By Mark Stringer | March 29, 2022


I’ve not written any content for a while. It’s been extremely busy here and unintentionally this part of my responsibility has lapsed. Whilst I am far from a great creator of content—it always takes me longer than most to create it—I do actually quite enjoy the process. It forces me to take time and sit back and consider what would be interesting enough for someone like you to read this. If I’d told my old English teacher Mr. Pringle that I’d be putting out content for others to read, I’d probably have had to get him a chair to sit down on whilst he got over the shock.

I’ve worked in the contingent workforce industry in one capacity or another for a majority of my career. Over these 18 years or so I’ve seen a lot of changes, some good and some bad, but I can say that I’m still finding the industry exciting and thought provoking to this day.

Despite the obvious challenges we have all been experiencing of late, the changes I’ve been seeing within the industry as a whole the last couple of years lead me to believe this industry is on the brink of some great things.

I had a catch-up call with a Programme Director last week that inspired me to write this article. During our discussion, she asked what I was seeing in the market at the moment. She referenced that with my client facing role, I probably have a good peripheral take on what’s happening. In my job, I speak to all sorts of different stakeholders from different companies of varying sizes about their contingent workforce programmes. Here are four trends that I’m seeing across the market today.

1. The War for Talent is Very Real

I think this is probably the most widely accepted of my points, and not a surprise for anyone. This is also a driving factor to many of the points below. From my experience, any business that is recruiting skilled resources at the moment is finding that there is a highly competitive market for independent talent.

The wider knock-on effect of this is of course increasing rates. In some more niche skill sets we have seen a 30% increase in rates already. Businesses are looking at new ways to source, attract, and retain their talent.

2. Greater Utilisation of Contingent Workers

Whilst this is probably a subject for an article in itself, I feel it’s still worth a mention here. The way businesses are thinking on how they utilise their contingent workforce is changing. Businesses are realising that there are many strategic benefits that a flexible workforce can offer.

Whilst this trend was emerging anyway, I feel Covid has certainly accelerated it. Professional services and IT businesses are often ahead of the curve here, but more companies are starting to better integrate the on-demand nature of a contingent workforce into their day-to-day operations.
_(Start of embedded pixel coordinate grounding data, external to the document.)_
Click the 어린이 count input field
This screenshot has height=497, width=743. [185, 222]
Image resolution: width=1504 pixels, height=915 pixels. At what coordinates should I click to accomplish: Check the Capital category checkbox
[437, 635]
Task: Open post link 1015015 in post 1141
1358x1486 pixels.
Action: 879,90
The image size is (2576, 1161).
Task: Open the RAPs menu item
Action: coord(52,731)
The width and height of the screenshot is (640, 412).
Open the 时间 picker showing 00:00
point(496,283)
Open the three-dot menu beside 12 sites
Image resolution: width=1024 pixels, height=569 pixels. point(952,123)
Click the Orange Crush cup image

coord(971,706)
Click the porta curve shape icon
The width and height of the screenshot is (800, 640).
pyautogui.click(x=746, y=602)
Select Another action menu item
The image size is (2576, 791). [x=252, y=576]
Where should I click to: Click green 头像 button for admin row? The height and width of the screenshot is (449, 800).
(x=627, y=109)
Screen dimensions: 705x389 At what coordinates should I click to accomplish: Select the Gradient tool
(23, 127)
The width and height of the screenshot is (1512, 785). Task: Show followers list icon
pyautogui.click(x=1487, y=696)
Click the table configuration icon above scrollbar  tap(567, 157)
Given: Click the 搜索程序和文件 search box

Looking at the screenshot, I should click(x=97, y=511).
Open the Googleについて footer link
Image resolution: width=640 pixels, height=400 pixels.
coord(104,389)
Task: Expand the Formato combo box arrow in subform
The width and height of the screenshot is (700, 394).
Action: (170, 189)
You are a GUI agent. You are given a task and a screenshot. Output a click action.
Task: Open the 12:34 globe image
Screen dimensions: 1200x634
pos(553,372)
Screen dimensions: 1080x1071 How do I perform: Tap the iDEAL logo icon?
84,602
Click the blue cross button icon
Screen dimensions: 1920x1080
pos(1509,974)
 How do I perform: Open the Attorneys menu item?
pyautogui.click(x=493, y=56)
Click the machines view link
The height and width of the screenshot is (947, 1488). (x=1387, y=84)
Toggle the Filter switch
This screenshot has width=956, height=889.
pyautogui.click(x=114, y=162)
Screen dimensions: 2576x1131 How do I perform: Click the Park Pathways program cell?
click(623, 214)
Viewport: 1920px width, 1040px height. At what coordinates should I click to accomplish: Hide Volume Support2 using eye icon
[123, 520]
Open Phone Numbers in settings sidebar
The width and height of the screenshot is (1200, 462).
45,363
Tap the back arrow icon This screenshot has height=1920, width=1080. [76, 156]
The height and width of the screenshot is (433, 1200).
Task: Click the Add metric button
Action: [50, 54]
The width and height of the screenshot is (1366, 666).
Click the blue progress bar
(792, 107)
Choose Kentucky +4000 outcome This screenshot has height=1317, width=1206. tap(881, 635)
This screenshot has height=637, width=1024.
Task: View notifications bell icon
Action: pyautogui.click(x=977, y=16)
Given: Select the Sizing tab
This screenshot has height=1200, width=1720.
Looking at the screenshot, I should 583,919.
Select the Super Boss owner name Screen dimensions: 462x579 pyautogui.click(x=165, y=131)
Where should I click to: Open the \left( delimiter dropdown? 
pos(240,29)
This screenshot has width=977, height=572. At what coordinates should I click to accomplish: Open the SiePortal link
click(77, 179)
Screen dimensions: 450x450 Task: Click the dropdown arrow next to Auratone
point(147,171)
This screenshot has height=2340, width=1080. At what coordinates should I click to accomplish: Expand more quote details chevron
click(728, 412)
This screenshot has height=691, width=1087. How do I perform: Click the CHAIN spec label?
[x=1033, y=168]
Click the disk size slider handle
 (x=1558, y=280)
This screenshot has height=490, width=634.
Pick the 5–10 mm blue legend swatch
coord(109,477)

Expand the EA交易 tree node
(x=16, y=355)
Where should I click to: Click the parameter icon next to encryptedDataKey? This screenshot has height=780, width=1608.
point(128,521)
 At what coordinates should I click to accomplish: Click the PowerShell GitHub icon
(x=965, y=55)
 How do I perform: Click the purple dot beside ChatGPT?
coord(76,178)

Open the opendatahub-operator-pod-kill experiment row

They are realizing the obvious benefit of having a flexible workforce in these uncertain times.

However, there is also a deeper strategic consideration of having a pool of talented contractors they can call upon on a “skills needed” basis to utilise on internal projects for more client-facing deliverables. This is creating a move from the more traditional business operating model to a, dare I use one of the most overused words on the internet, agile way of working. All this is fair enough, but what about IR35 I hear you scream… Well that takes us onto the next point.

3. Companies Off Payroll Working (IR35) Policies are Starting to Change

IR35 is still a complicated piece of legislation and the confusion around it continues, fuelled considerably by the ever-increasing backdated liabilities that are filtering through from the Public Sector implementation (now over £250 million). Having said that, we’re seeing a wide trend of businesses start to redefine their policies or approaches to engaging contractors in an outside IR35 capacity.

Businesses that initially approached IR35 with a blanket determination of inside IR35 are now starting to look at it in a manner that they have a “clean sheet” from a risk perspective. They are starting to consider where and how they can bring on independent contractors under correct policies and working practices with the appropriate degree of risks associated to ensure compliance.

We work with some of the most globally recognised brands in defining their approach to compliance. And we have always advocated that businesses can engage highly-skilled independent contractors in this manner and manage that risk efficiently with a well-structured programme.

 4. Companies are Putting Greater Emphasis on Direct Sourcing Strategies

This is very much integrated with the point above on the utilisation of contingent workers, but I felt it deserved its own point. Direct sourcing is a hot topic, with many businesses moving away from more traditional sourcing models. Direct sourcing has many cost benefits and increases the efficiencies experienced through being closer to your talent.

Often powered by technology, direct sourcing allows end clients to manage this process more efficiently. We are seeing Contingent Workforce Programmes start to redefine their direct sourcing strategy to complement their supplier network and expand their client brand directly within the skillsets they use the most.

 5. Businesses Are Considering Approaches to Borderless Workforces

We have seen a large increase in clients looking to put in programmes that allow them access to our international talent pools. Again, this trend started before Covid but the reality for businesses is that their staff can actually work from home without the company imploding. This has opened their eyes to what else is possible.

Of course, businesses look for assurances around the tax risks and challenges that accompany international contractors. But with a well-balanced programme in place, companies are accessing highly skilled talent—that can often be more available than UK talent—at an on-project cost under what their UK counterparts would be.